Secondly, within the plot we can see the smaller windows (100 and 1000) appear to stop within the bounds of the timeline filters by the larger windows do not. This is because Raphtory allows for perspectives to run at any timepoint, but will only include the data within the set timeline filters.

  • For the 100 and 1000 size windows this means the perspectives at 21,000-32,000 return an empty set and are not plotted.

  • For the 10,000 size window, it still has some data available, though this decreases to almost nothing by the final timepoint.

  • For the 100,000 size window, which includes everything as the window is larger than the whole history, this flatlines from 20,000 as it doesn’t lose any data, but nothing new can be gained.

Interestingly, if you change the alignment to start, both of these trends are reversed. If you are running this notebook yourself, you should give this a go and check out the plot.

[5]:
#Define our set of windows going up in orders of magnitude and our figure
windows = [100,1000,10000,100000]
fig, ax = plt.subplots()
ax.set_xlabel("Timestamp")
ax.set_ylabel("Co-occurrences")

#Run our query over a range from line 0 to 32000 with increments of 1000 sentences with two timefilters and our windows applied
df = lotr_graph \
      .starting_from(5000)\
      .to(20000)\
      .range(0,32000,1000) \
      .window(windows,Alignment.end())  \
      .execute(ctx.algorithms.generic.centrality.Degree()) \
      .to_df()

#For each window plot out the co-occurrences
for window in windows:
    group_outdegree_and_plot(df[df['window']==window],ax,"window size="+str(window))

ax.legend()

df.head(5)

[5]:
timestamp window name inDegree outDegree degree
0 6000 100 Merry 1 0 1
1 6000 100 Sam 0 1 1
2 6000 1000 Gil-galad 2 0 2
3 6000 1000 Frodo 2 3 4
4 6000 1000 Bob 2 1 3
../_images/Introduction_analysis_9_1.png

Dealing with timestamps and time scales

At this point you may be thinking “It is all well and good working with these logical epochs, but my data has real timestamps”! If so, let’s take a quick detour away from our Lord of The Rings graph and have a look at another example which has some real-world time.
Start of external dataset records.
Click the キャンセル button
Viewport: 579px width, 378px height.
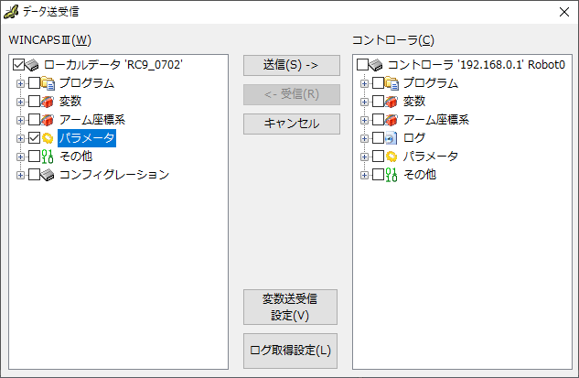tap(291, 124)
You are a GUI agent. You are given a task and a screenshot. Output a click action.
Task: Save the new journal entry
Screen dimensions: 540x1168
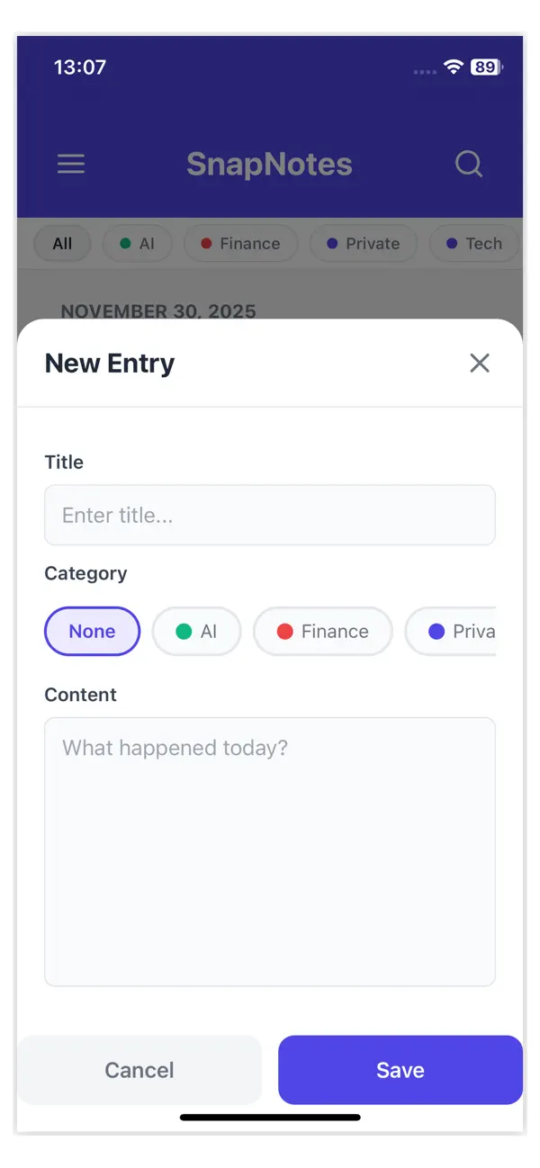[x=401, y=1070]
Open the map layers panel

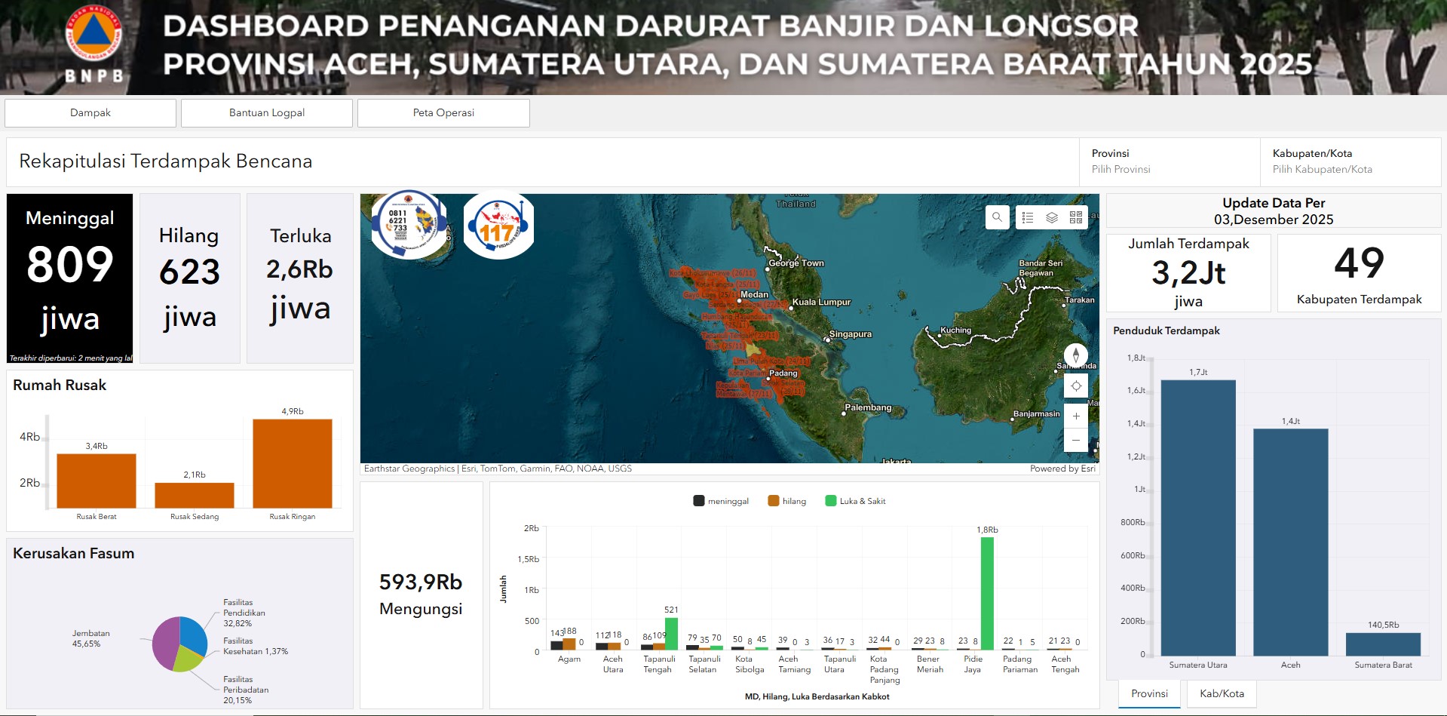1052,217
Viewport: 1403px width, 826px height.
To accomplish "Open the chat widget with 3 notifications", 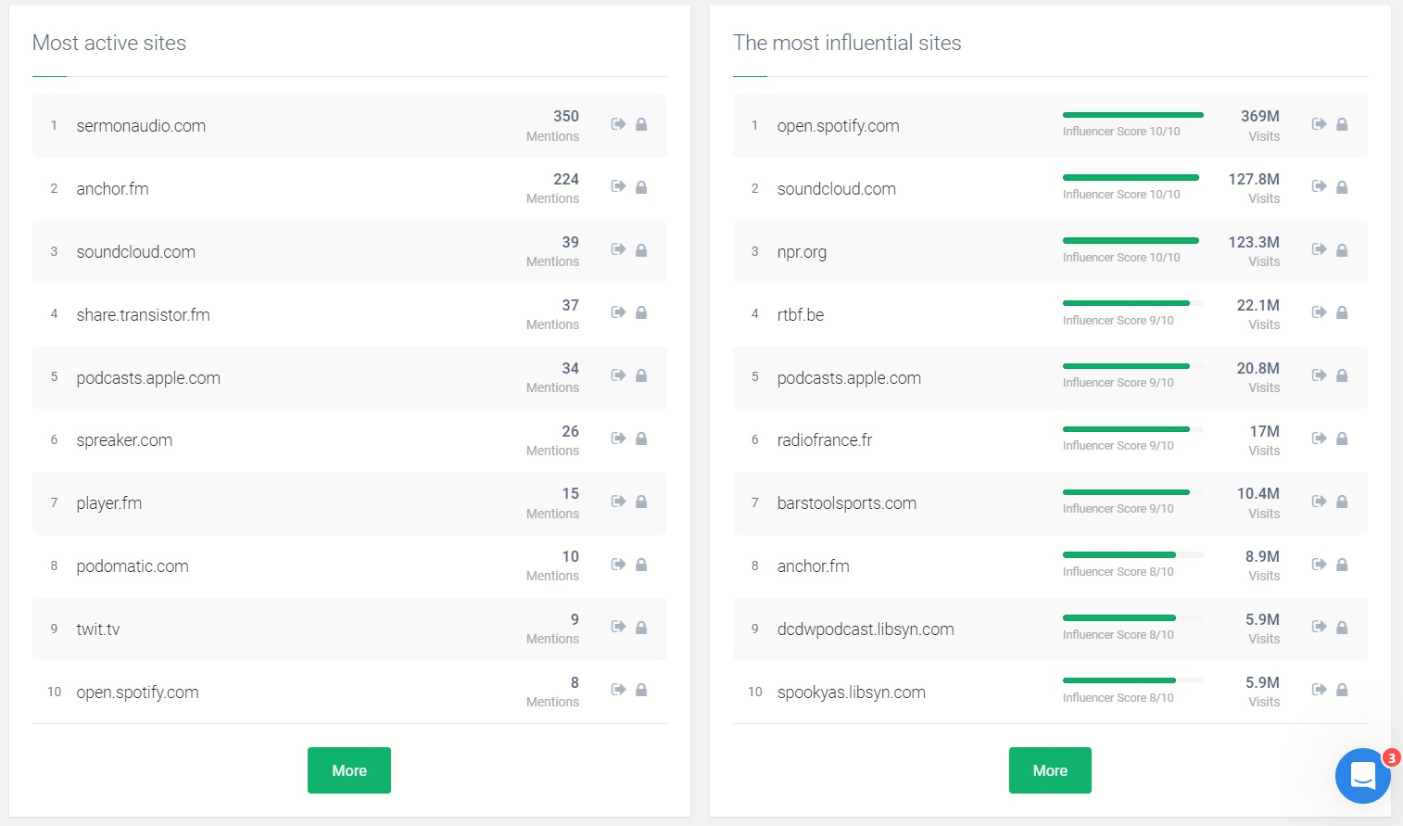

Below we are downloading a dataset of users interacting on Stack Overflow - originally from the SNAP data repository. In our modelling of this data edges will be created between users whenever anyone answers or comments on another user’s question.

To simplify things we have stripped the original data down to three columns:

  • The source of the interaction (the commenter)

  • The destination of the interaction (the question asker)

  • The time at which this interaction occurred

[6]:
import os
if not os.path.isfile("/tmp/stackex.csv"):
    !curl -o /tmp/stackex.csv https://raw.githubusercontent.com/Raphtory/Data/main/stackexchange.csv
print()
print("Source,Destination,Timestamp")
!head -n 3 /tmp/stackex.csv
  % Total    % Received % Xferd  Average Speed   Time    Time     Time  Current
                                 Dload  Upload   Total   Spent    Left  Speed
100 5613k  100 5613k    0     0  3371k      0  0:00:01  0:00:01 --:--:-- 3369k

Source,Destination,Timestamp
1,2,2009-09-29 06:36:52
25,1,2009-09-29 15:00:04
14,16,2009-09-29 23:26:06

Ingesting this data works almost exactly the same as before, the only difference is that we keep the timestamp as a String and must additionally provide a time_format which allows Raphtory to understand how to convert the String into a DateTime object.

Below we can see the format for the timestamp within the stackoverflow network expressed as a regex. A cheat sheet for the different time elements these regexes can express can be found here.

[7]:
# create a new graph for the stack exchange data
timestamp_data_file = "/tmp/stackex.csv"
stack_overflow_graph = ctx.new_graph()

with open(timestamp_data_file, 'r') as csvfile:
    datareader = csv.reader(csvfile)
    for row in datareader:
      #Keep the timestamp in string format as it isn't just a simple integer
      timestamp = row[2]
      #Specify a format to allow Raphtory to parse the timestamps
      time_format= "yyyy-MM-dd HH:mm:ss"
      #extract the source/destination IDs as before
      source = int(row[0])
      destination = int(row[1])
      #Pass all of this information into an add_edge
      #We don't need an add vertex as we aren't giving the vertices any property or type information
      stack_overflow_graph.add_edge(timestamp,source,destination,time_format=time_format)

Querying with timestamps

It wouldn’t be much use if we could ingest with timestamps, but not query on them. As such Raphtory allows you to use all of the time slicing, perspective creation and windowing functions described above with real-world timestamps and increments.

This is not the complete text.